Au cours des deux prochains jours, Stephensen et une douzaine d'autres propriétaires de wagons privés s'entretiendront de manière informelle avec des membres du Congrès, des représentants du département des transports et des responsables d'Amtrak au sujet des règles de sécurité et de l'équipement, des crédits fédéraux et d'autres questions concernant l'exploitation des wagons privés. "S'ils ne roulent pas, nous ne roulons pas", a déclaré un propriétaire de voiture privée, évoquant le fait que les voitures doivent être raccordées aux trains Amtrak (ou VIA Rail Canada) pour voyager dans le pays. Environ 150 wagons de chemin de fer privés sont certifiés, ce qui signifie qu'ils ont satisfait aux exigences rigoureuses en matière d'inspection et peuvent donc être reliés à des trains qui parcourent jusqu'à 110 miles par heure. (Les voitures non certifiées sont limitées aux routes locales.)
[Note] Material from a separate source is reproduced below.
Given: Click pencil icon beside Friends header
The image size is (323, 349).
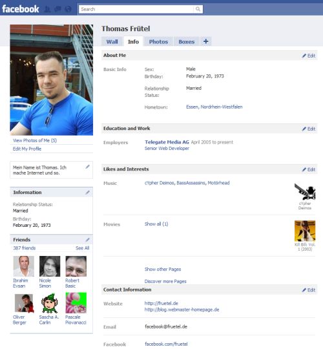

La plupart des propriétaires de wagons privés aiment montrer leurs véhicules historiques. Au cours d'une réception en soirée à la gare de Washington, 250 invités sur invitation se promènent dans huit voitures restaurées, mangeant des hors-d'œuvre préparés dans les petites galères. Les voitures, bien que larges de moins de dix pieds, peuvent être cossues, avec canapés en brocart, pianos, éviers en marbre, draperies, même des lustres et des cheminées. La plupart des propriétaires placent leurs assiettes en porcelaine et en cristal et emploient des chefs pour préparer leurs repas.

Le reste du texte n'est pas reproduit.